[Entries taken from a collection]
· · · · · · ·

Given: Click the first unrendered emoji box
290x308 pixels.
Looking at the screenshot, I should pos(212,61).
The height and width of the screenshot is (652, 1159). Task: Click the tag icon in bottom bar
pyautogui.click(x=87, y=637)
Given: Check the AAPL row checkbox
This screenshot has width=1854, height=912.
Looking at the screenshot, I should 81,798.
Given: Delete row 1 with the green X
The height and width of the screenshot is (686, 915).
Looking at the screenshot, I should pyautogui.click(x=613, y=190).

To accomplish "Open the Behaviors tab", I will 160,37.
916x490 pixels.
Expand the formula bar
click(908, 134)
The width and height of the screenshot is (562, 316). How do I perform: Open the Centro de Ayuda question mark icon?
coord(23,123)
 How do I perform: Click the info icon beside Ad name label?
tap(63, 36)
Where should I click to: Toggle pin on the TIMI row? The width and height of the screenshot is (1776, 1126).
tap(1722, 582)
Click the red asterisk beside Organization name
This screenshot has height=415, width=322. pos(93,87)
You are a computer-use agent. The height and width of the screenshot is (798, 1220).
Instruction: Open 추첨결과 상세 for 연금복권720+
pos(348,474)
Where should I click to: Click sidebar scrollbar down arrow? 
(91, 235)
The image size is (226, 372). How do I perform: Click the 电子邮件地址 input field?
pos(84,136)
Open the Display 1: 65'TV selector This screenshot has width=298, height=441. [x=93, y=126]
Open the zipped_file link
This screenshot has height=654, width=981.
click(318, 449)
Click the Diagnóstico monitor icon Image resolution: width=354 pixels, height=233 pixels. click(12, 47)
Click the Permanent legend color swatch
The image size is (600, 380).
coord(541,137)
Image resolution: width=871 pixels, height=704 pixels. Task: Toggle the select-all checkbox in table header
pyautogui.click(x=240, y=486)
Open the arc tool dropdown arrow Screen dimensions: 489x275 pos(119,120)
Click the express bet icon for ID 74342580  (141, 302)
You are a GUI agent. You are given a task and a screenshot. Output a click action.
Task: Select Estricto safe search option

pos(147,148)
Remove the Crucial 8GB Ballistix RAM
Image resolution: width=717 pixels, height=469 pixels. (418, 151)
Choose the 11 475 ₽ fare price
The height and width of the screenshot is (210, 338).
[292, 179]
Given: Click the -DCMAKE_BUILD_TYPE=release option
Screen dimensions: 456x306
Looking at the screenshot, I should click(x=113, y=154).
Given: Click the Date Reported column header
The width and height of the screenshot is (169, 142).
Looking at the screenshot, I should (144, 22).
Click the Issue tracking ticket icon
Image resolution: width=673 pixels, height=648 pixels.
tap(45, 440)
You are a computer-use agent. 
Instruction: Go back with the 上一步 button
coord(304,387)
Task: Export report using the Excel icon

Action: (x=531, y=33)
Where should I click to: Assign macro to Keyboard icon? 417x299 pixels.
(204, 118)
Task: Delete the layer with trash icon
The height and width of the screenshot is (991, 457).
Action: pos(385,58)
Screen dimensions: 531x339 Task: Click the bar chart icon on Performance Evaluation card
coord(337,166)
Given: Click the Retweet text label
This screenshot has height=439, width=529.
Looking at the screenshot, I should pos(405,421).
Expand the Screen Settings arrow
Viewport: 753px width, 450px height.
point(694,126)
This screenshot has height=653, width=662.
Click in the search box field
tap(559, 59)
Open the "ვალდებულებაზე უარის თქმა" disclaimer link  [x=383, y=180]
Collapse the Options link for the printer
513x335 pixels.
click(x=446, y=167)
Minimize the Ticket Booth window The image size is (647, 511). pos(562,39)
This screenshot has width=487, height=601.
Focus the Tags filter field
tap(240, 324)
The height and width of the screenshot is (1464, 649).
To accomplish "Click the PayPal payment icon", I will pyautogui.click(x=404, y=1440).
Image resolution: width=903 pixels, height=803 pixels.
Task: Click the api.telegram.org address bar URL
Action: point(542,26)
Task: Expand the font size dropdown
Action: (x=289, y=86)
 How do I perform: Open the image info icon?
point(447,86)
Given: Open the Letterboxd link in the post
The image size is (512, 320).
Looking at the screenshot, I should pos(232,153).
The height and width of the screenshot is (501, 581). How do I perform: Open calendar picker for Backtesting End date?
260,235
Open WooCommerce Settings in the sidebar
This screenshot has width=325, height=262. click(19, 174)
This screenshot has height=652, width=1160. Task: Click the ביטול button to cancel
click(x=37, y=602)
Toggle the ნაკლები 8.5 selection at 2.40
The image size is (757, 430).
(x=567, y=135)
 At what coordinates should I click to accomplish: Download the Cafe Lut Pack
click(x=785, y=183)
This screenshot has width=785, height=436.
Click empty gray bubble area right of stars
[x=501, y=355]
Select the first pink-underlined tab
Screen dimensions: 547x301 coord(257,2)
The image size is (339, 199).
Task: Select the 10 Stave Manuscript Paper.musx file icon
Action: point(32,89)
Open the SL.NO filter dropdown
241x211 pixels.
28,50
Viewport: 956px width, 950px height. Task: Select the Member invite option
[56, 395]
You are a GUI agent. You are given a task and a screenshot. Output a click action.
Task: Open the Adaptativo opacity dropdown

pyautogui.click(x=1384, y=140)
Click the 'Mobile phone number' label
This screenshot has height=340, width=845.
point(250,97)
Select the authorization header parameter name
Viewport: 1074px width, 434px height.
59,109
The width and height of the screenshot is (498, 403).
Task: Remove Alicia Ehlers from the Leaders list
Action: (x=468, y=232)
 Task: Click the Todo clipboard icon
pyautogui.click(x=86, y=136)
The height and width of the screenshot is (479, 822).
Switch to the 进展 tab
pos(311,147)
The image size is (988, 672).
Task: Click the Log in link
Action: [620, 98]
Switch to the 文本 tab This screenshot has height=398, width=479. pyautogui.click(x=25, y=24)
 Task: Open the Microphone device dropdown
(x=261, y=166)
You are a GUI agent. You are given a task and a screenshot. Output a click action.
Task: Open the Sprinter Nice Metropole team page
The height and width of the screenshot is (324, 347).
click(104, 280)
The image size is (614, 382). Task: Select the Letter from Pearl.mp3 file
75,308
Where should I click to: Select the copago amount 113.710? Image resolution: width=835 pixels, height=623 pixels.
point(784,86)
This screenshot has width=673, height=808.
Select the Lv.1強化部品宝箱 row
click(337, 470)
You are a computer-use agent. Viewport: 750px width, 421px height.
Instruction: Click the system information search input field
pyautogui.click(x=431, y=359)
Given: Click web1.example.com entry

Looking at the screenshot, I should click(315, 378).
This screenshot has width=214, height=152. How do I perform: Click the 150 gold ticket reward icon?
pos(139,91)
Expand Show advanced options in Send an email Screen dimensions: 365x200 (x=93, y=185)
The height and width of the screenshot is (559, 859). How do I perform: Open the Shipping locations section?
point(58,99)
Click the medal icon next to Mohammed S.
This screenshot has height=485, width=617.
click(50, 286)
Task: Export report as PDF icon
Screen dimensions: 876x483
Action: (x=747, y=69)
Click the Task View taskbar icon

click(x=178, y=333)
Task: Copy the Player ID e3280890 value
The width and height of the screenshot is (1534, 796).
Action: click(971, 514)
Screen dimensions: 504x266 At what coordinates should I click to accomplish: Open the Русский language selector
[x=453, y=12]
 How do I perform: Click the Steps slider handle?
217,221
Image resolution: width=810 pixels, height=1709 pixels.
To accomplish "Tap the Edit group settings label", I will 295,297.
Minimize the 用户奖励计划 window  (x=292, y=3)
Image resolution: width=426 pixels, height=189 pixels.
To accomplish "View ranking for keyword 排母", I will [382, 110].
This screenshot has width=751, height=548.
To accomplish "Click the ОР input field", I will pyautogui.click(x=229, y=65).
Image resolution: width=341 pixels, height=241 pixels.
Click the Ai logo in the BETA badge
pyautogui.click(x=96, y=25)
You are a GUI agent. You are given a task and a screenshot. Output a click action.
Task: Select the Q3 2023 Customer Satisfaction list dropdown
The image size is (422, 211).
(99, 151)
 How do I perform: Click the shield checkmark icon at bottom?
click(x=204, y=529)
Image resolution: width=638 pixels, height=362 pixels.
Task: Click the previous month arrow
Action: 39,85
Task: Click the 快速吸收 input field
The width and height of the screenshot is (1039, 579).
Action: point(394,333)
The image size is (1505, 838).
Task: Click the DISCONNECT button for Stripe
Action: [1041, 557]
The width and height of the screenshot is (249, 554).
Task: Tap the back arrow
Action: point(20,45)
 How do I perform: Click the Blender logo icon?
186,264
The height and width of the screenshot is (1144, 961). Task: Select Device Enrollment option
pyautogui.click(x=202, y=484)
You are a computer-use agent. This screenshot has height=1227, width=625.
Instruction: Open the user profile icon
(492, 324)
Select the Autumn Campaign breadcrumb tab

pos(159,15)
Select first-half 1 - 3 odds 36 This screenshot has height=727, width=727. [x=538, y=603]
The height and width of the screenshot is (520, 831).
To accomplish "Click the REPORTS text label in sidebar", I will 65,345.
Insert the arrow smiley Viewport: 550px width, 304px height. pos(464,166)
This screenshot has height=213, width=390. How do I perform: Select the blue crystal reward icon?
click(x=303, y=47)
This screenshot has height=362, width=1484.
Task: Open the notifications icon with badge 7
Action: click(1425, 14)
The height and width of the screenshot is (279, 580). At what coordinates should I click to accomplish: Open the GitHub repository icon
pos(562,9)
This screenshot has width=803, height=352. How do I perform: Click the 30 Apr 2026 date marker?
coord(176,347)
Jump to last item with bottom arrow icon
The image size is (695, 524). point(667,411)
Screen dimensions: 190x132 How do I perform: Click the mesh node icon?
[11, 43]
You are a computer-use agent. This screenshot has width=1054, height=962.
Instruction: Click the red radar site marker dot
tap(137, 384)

· · · · · · ·

**INSTRUCTIONS FOR THE TASK:**
Would you retype exactly the lines above, from the line with "Task: Click the Todo clipboard icon" to the line with "This screenshot has width=673, height=808.", with both end lines kept and nothing more?

**RESPONSE BOX:**
 Task: Click the Todo clipboard icon
pyautogui.click(x=86, y=136)
The height and width of the screenshot is (479, 822).
Switch to the 进展 tab
pos(311,147)
The image size is (988, 672).
Task: Click the Log in link
Action: [620, 98]
Switch to the 文本 tab This screenshot has height=398, width=479. pyautogui.click(x=25, y=24)
 Task: Open the Microphone device dropdown
(x=261, y=166)
You are a GUI agent. You are given a task and a screenshot. Output a click action.
Task: Open the Sprinter Nice Metropole team page
The height and width of the screenshot is (324, 347).
click(104, 280)
The image size is (614, 382). Task: Select the Letter from Pearl.mp3 file
75,308
Where should I click to: Select the copago amount 113.710? Image resolution: width=835 pixels, height=623 pixels.
point(784,86)
This screenshot has width=673, height=808.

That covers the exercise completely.